African-American poet, activist Maya Angelou dies at 86
Angelou’s death was confirmed in a statement issued by Wake Forest University in Winston-Salem, North Carolina, where she had served as a professor of American Studies since 1982.
"Listen to yourself and in that quietude you might hear the voice of God," she wrote on May 23, her most recent post on her @DrMayaAngelou Twitter account.
Angelou was born Marguerite Johnson in St. Louis and raised in Stamps, Arkansas, and San Francisco, moving back and forth between her parents and her grandmother. She learned by reading and listening, and was smart and outspoken: she was packed off by her family to live in California after talking back to a white store clerk in Arkansas – a dangerously subversive act at the time.
“I started reading, really reading, at about 7 ½, because a woman in my town took me to the library, a black school library. ... And I read every book, even if I didn’t understand it,” she told AP.

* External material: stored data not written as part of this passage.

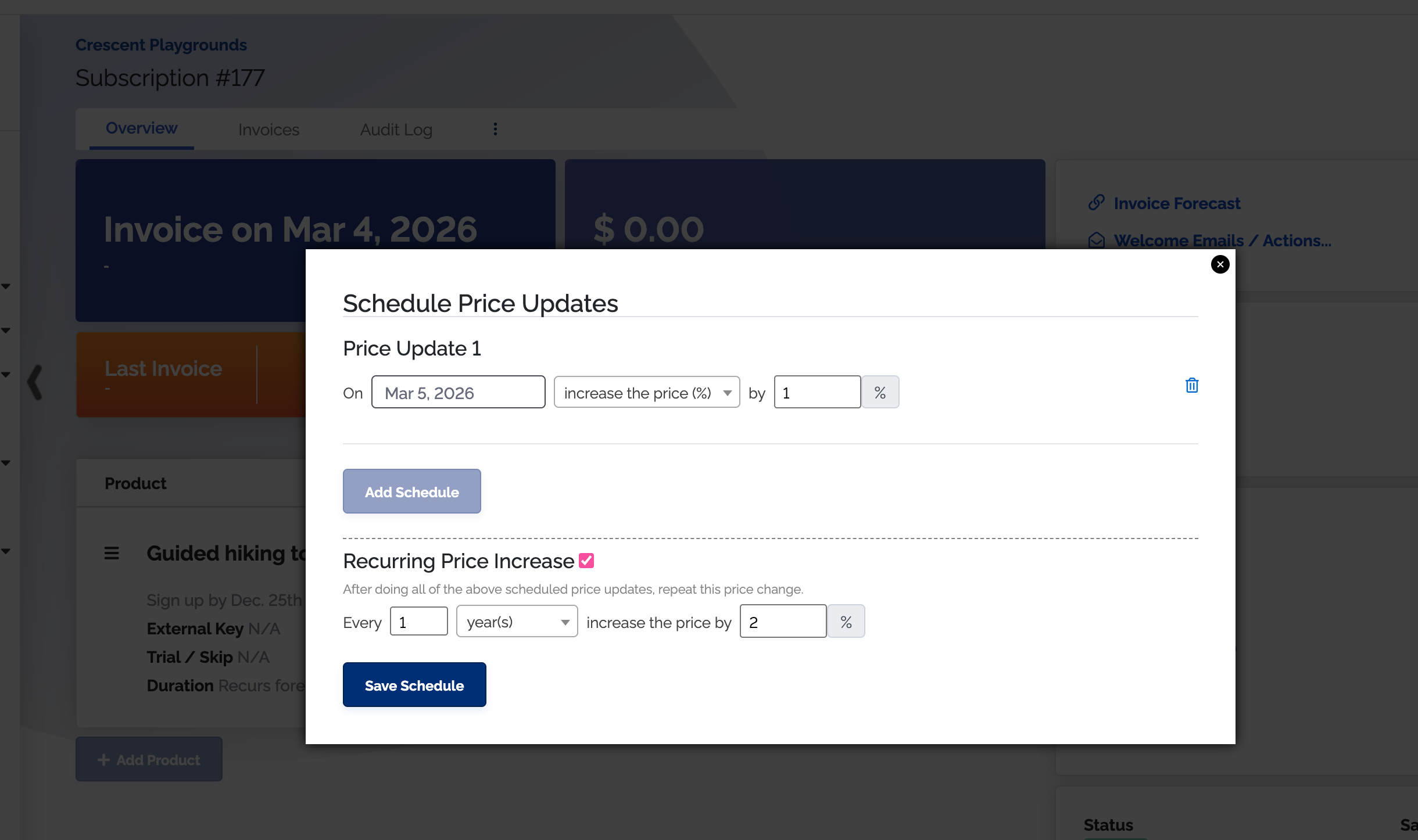Click the Save Schedule button
Image resolution: width=1418 pixels, height=840 pixels.
[414, 685]
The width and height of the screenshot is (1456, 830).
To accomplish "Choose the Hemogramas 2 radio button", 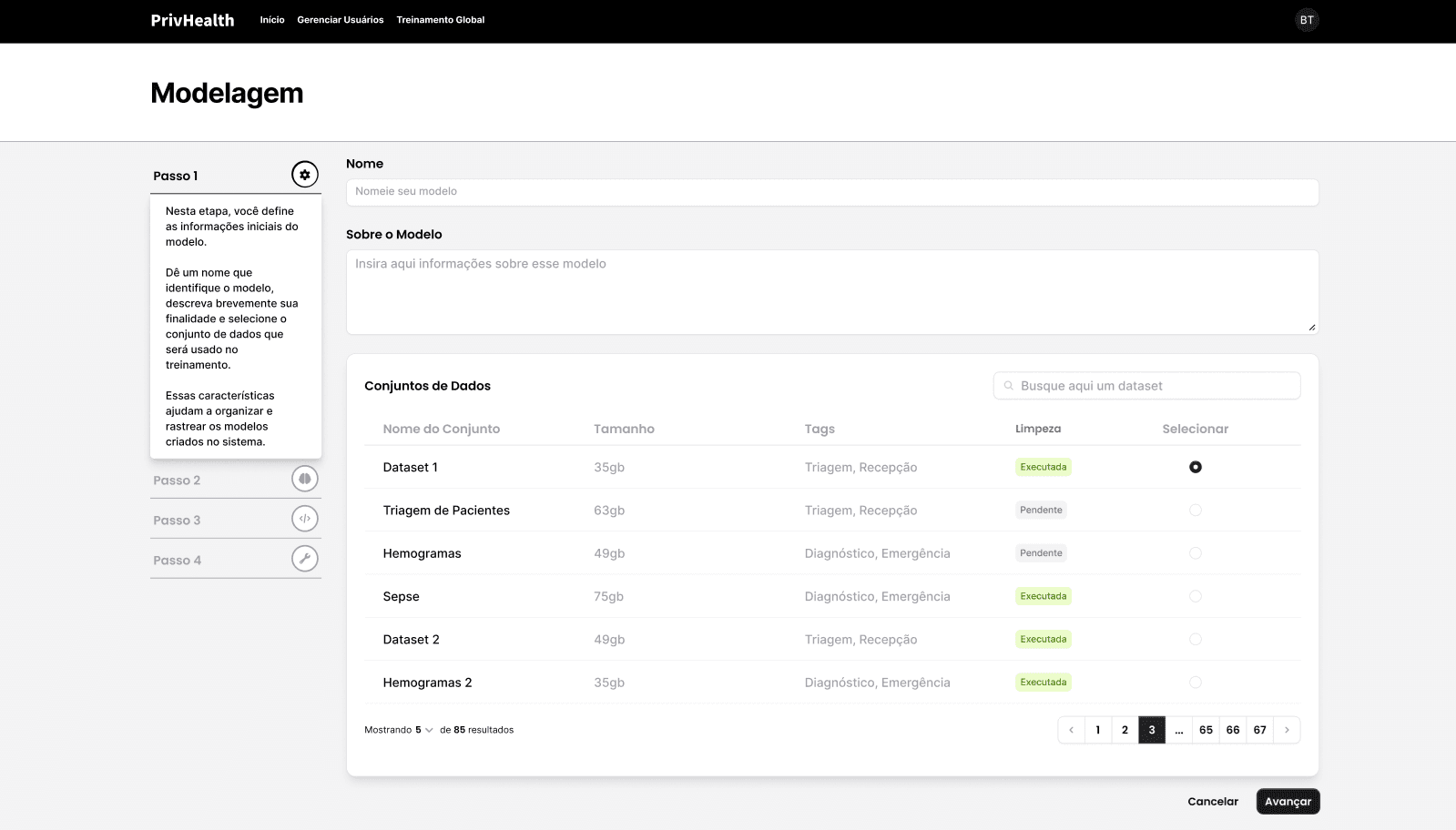I will (1196, 683).
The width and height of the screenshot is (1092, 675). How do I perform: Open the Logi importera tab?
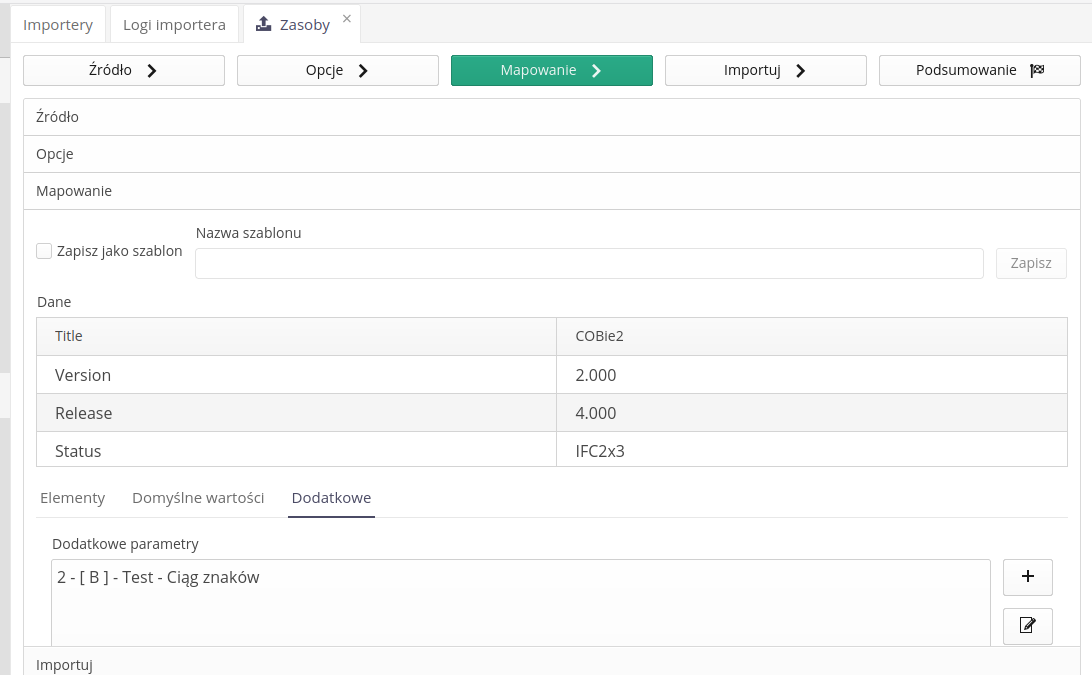coord(174,24)
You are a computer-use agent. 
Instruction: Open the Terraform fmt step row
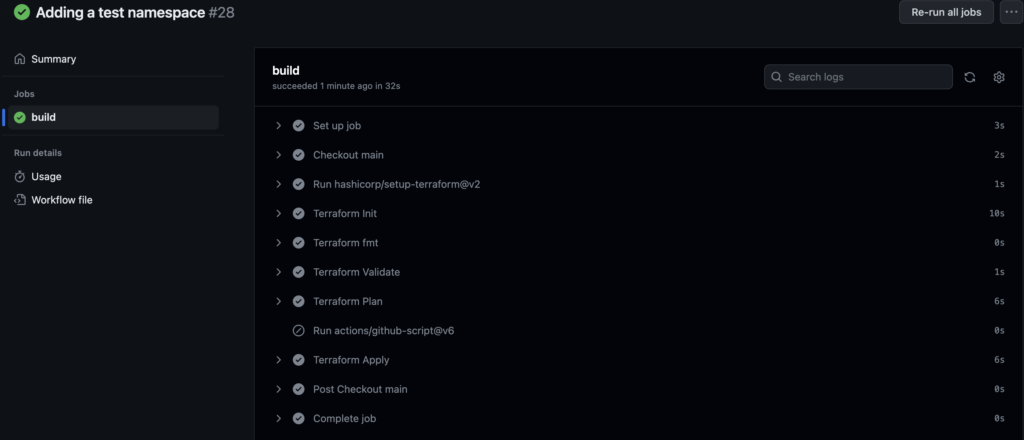coord(639,243)
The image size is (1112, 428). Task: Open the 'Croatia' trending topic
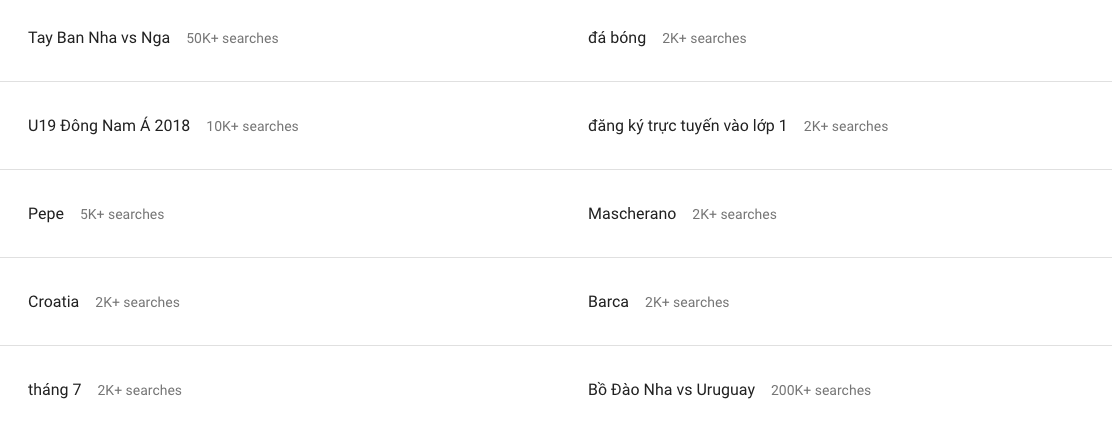53,302
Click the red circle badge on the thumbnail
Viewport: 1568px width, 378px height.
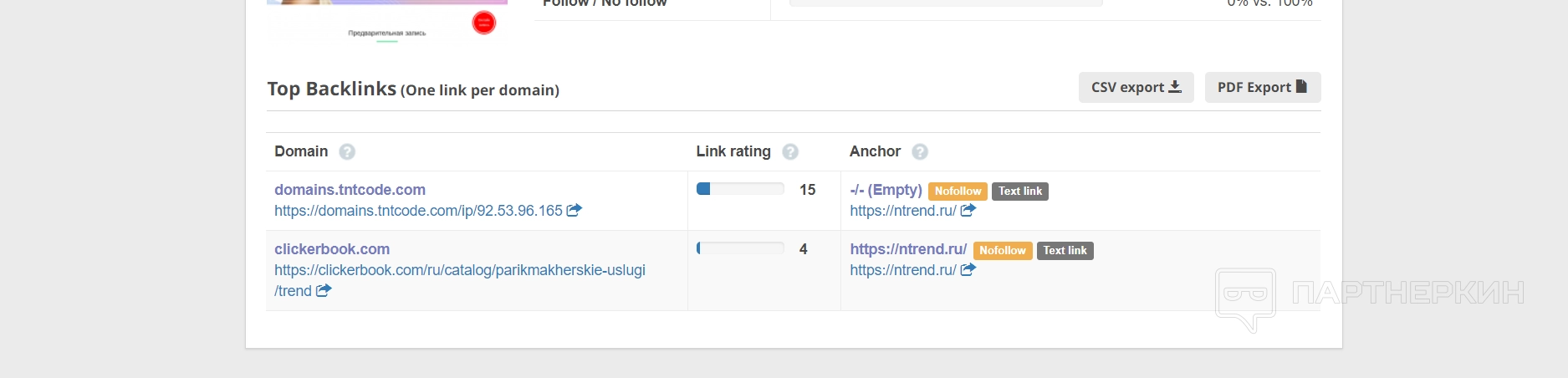pos(483,23)
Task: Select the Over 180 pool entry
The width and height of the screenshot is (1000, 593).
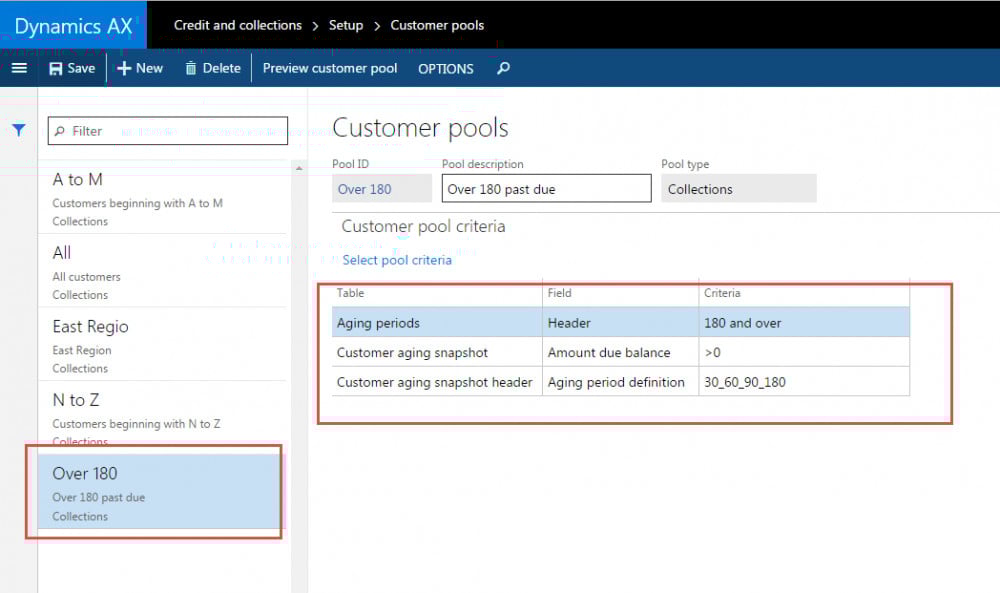Action: coord(160,492)
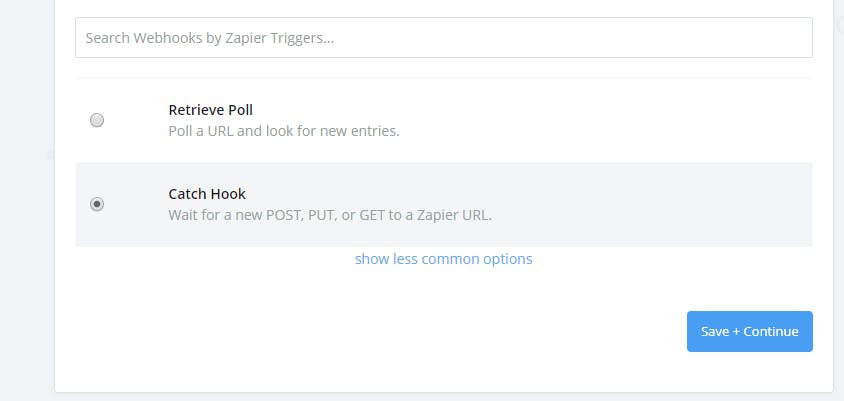Click the Search Webhooks by Zapier Triggers field
The image size is (844, 401).
click(x=443, y=38)
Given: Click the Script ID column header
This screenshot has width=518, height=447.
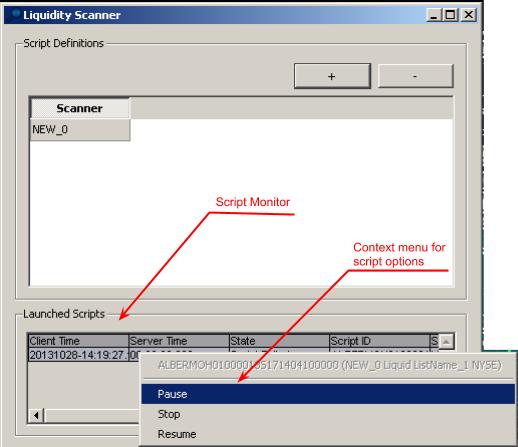Looking at the screenshot, I should coord(380,341).
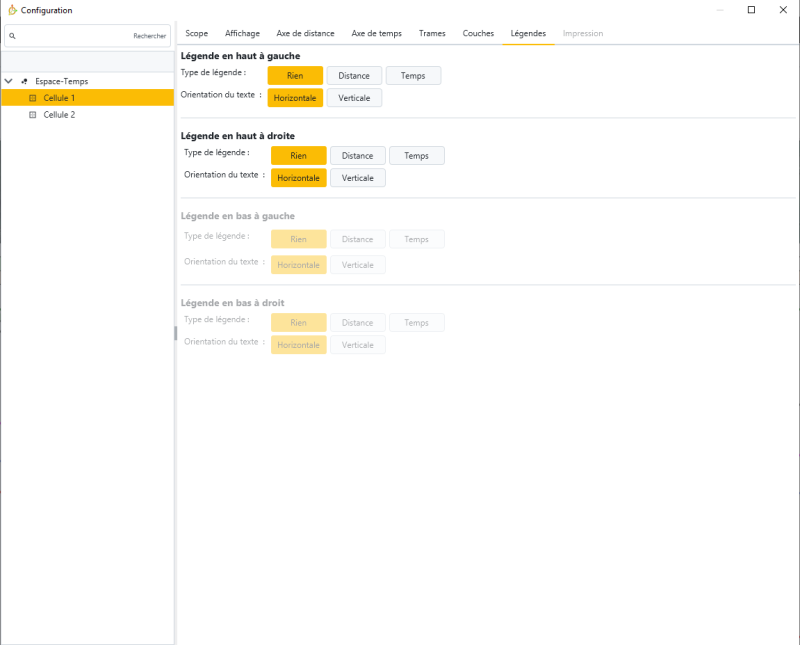
Task: Collapse the Espace-Temps tree node
Action: click(x=8, y=81)

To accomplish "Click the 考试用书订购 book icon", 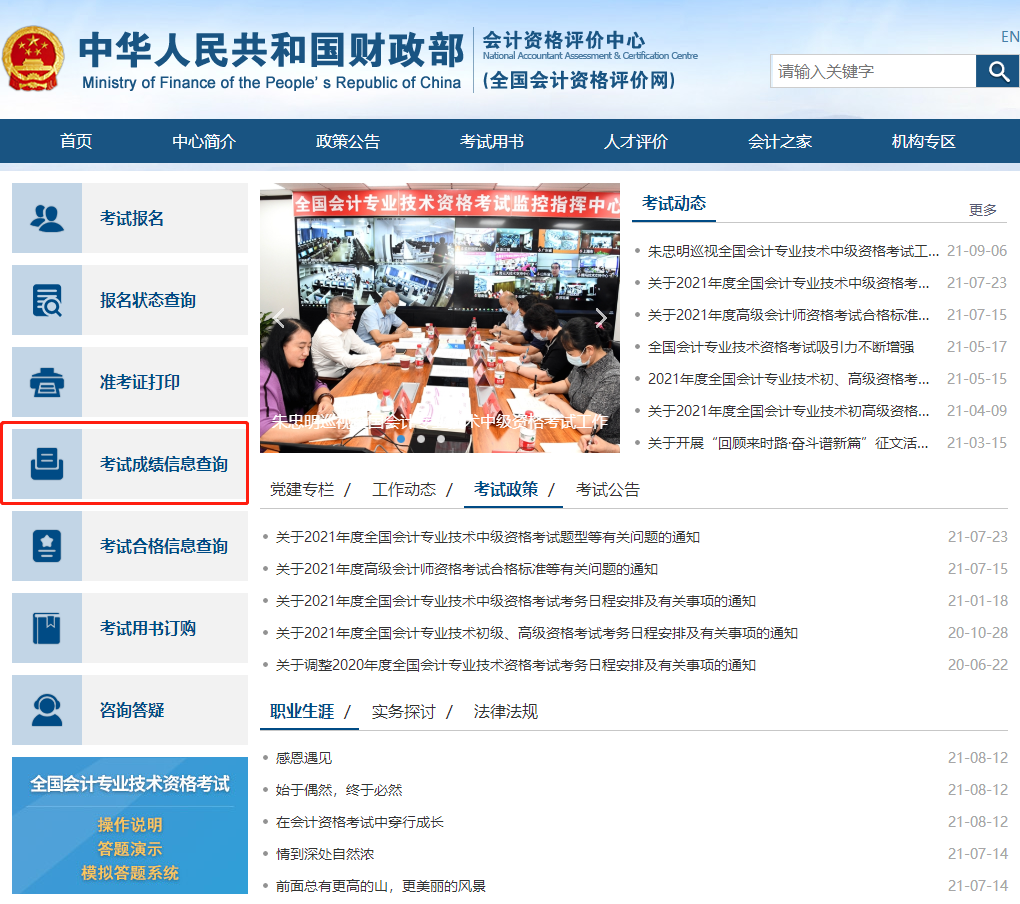I will (x=47, y=628).
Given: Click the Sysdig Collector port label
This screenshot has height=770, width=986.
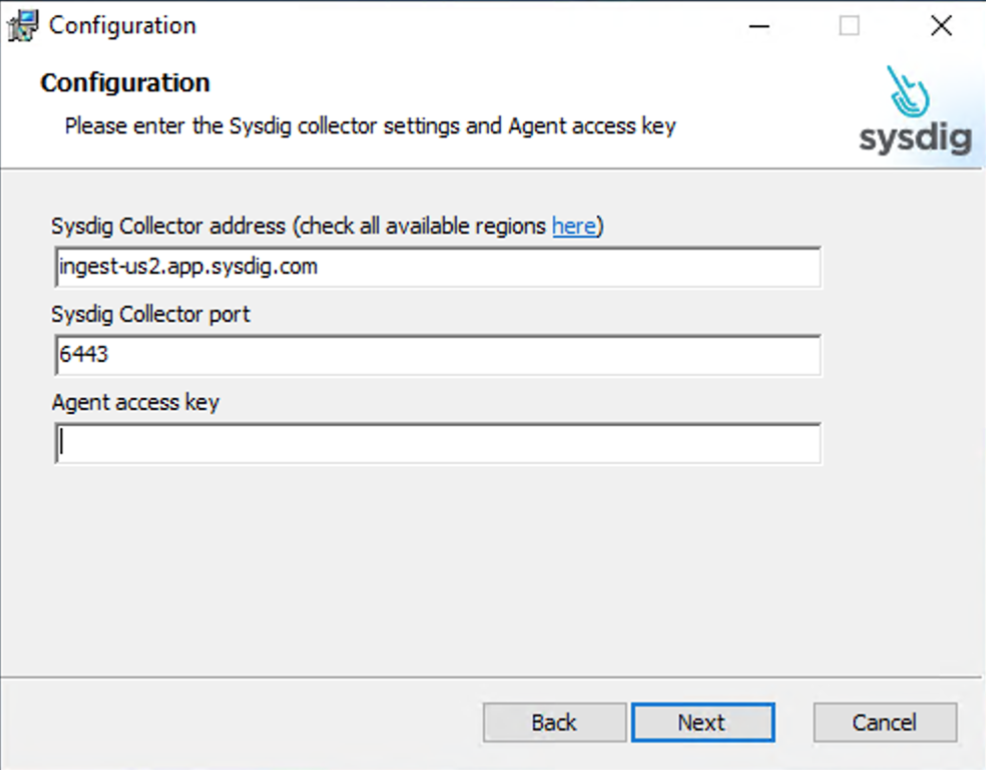Looking at the screenshot, I should 150,314.
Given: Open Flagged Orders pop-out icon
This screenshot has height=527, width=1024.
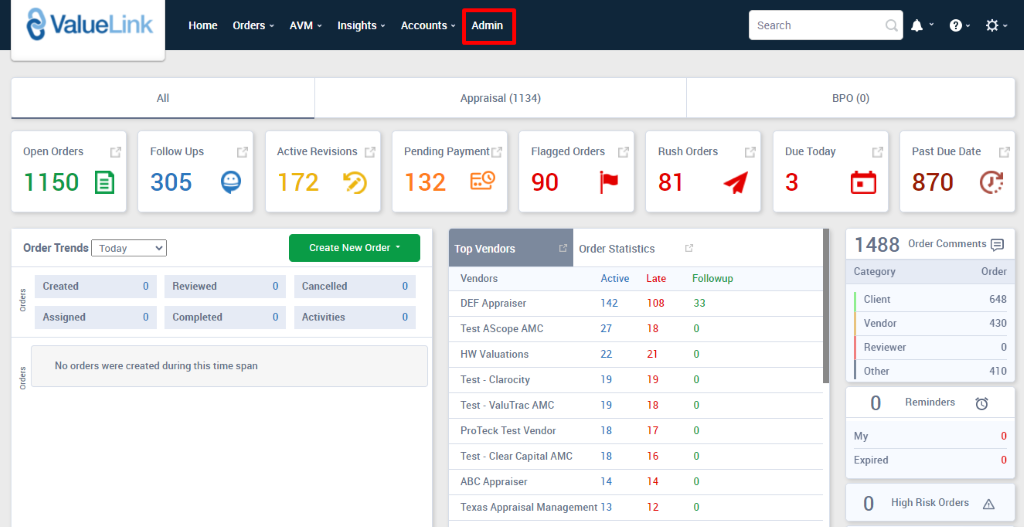Looking at the screenshot, I should coord(623,152).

At the age of 7 she was raped by her mother’s boyfriend. She spoke out and he was arrested, tried and convicted. Upon his release from prison he was murdered, possibly by her family members, instilling in the still-young Angelou an enormous sense of responsibility for this act of retribution. She did not speak for five years.
"When I heard about his murder, I thought my voice had killed a man and so it wasn't safe to speak,” she has said. "After a while, I no longer knew why I didn't speak, I simply didn't speak."
By the age of 9 Angelou had started writing poetry and she was a single mother by 17. In her early 20s she danced at a strip joint, then ran a brothel, married (Enistasious Tosh Angelos, her first of three husbands) and then divorced.
By her mid-20s, she was performing at the Purple Onion in San Francisco, where she shared billing with another future star, comedienne Phyllis Diller. She also spent a few days with jazz star Billie Holiday, who was astute enough to tell her: “You’re going to be famous. But it won’t be for singing.”
She broke out as an author in 1970 with “I Know Why the Caged Bird Sings”, which became standard (and occasionally censored) reading, and was the first of a multi-part autobiography that continued throughout the decades.
The book is a perennial on the American Library Association’s list of works but its passages about her rape and teen pregnancy often draw complaints from parents and educators, a fact that surprised Angelou.
“I thought that it was a mild book. There’s no profanity,” Angelou told the AP. “It speaks about surviving, and it really doesn’t make ogres of many people. I was shocked to find there were people who really wanted it banned, and I still believe people who are against the book have never read the book.”
Actress, director, activist
After renaming herself Maya Angelou for the stage (“Maya” was a childhood nickname), she toured in “Porgy and Bess” and Jean Genet’s “The Blacks” and danced with Alvin Ailey. She worked as a coordinator for the civil rights group Southern Christian Leadership Council, and lived for years in Egypt and Ghana, where she met Malcolm X and remained close to him until his assassination in 1965.
Three years later, she was helping Martin Luther King organise the Poor People’s March in Memphis, Tennessee, where the civil rights leader was slain on Angelou’s 40th birthday.
“Every year, on that day, Coretta and I would send each other flowers,” Angelou said of King’s widow, Coretta Scott King, who died in 2006.
In 1993, she caused a sensation reading her cautiously hopeful “On the Pulse of the Morning” at former president Bill Clinton’s first inauguration. Her confident performance openly delighted Clinton and made the poem a best-seller, if not a critical favourite. For former president George W. Bush she read another poem, “Amazing Peace”, at the 2005 Christmas tree lighting ceremony at the White House.
She remained close enough to the Clintons that in 2008 she supported Hillary Rodham Clinton’s candidacy over the ultimately successful run of the country’s first African-American president, Barack Obama.
But a few days before Obama’s inauguration, she was overjoyed. She told the Arkansas Democrat-Gazette she would be watching it on television “somewhere between crying and praying and being grateful and laughing when I see faces I know”.
Angelou became a mentor to media powerhouse Oprah Winfrey, whom she befriended when Winfrey was still a local television reporter, and often appeared on her friend’s talk show program. She mastered several languages and published not just poetry but advice books, cookbooks and even children’s stories.
Angelou was little known outside the theatrical community until “I Know Why the Caged Bird Sings” was published, which might not have happened if celebrated African-American author James Baldwin hadn’t persuaded Angelou to attend a party at Pulitzer Prize-winning cartoonist Jules Feiffer’s house. Feiffer was so taken by Angelou that he mentioned her to Random House editor Bob Loomis, who persuaded her to write a book.
Angelou also appeared on several TV programs, notably the groundbreaking 1977 miniseries “Roots”, for which she received an Emmy nomination. She was also nominated for a Tony Award in 1973 for her appearance in the play “Look Away”.
She directed the film “Down in the Delta”, about a drug-addicted woman who returns to the home of her ancestors in the Mississippi Delta. She won three Grammys for her spoken-word albums and in 2013 received an honorary National Book Award for her contributions to the literary community.